Bio


Caroline Trippel is an Assistant Professor in the Computer Science and Electrical Engineering Departments at Stanford University working in the area of computer architecture. Prior to starting at Stanford, Trippel spent nine months as a Research Scientist at Facebook in the FAIR SysML group. Her work focuses on promoting correctness and security as first-order computer systems design metrics (akin to performance and power). A central theme of her work is leveraging formal methods techniques to design and verify hardware systems in order to ensure that they can provide correctness and security guarantees for the applications they intend to support. Additionally, Trippel has been recently exploring the role of architecture in enabling privacy-preserving machine learning, the role of machine learning in hardware systems optimizations, particularly in the context of neural recommendation, and opportunities for improving datacenter and at-scale machine learning reliability.

Trippel's research has influenced the design of the RISC-V ISA memory consistency model both via her formal analysis of its draft specification and her subsequent participation in the RISC-V Memory Model Task Group. Additionally, her work produced a novel methodology and tool that synthesized two new variants of the now-famous Meltdown and Spectre attacks.

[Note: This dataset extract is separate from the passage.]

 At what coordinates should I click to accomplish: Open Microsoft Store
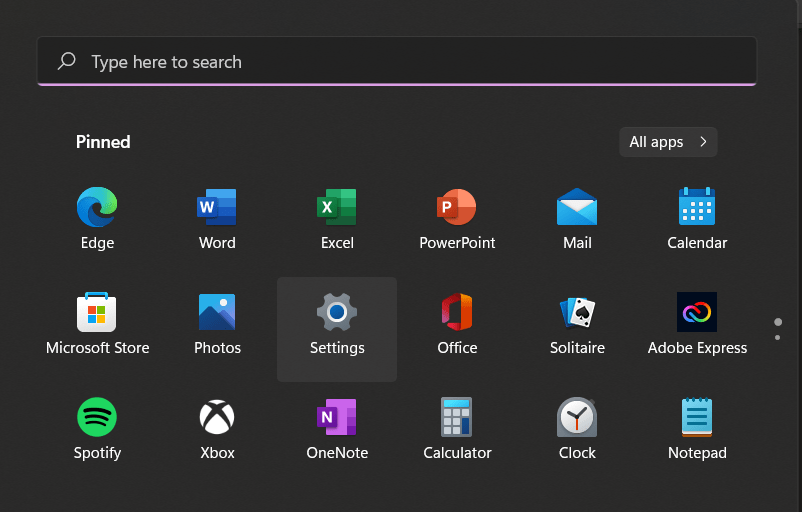click(x=97, y=313)
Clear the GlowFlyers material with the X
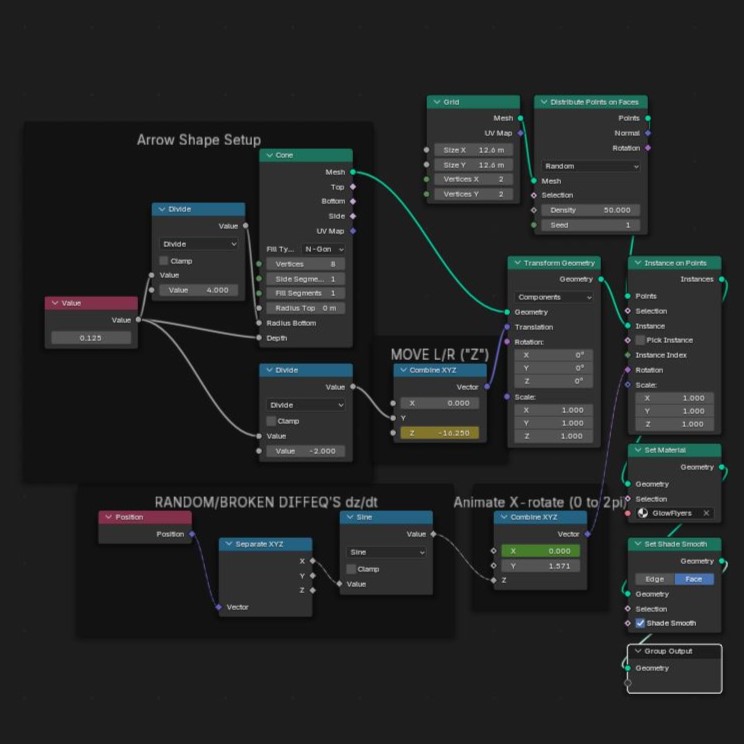744x744 pixels. point(706,513)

Trippel's research has been recognized with IEEE Top Picks distinctions, the 2020 ACM SIGARCH/IEEE CS TCCA Outstanding Dissertation Award, and the 2020 CGS/ProQuest® Distinguished Dissertation Award in Mathematics, Physical Sciences, & Engineering. She was also awarded an NVIDIA Graduate Fellowship (2017-2018) and selected to attend the 2018 MIT Rising Stars in EECS Workshop. Trippel completed her PhD in Computer Science at Princeton University and her BS in Computer Engineering at Purdue University.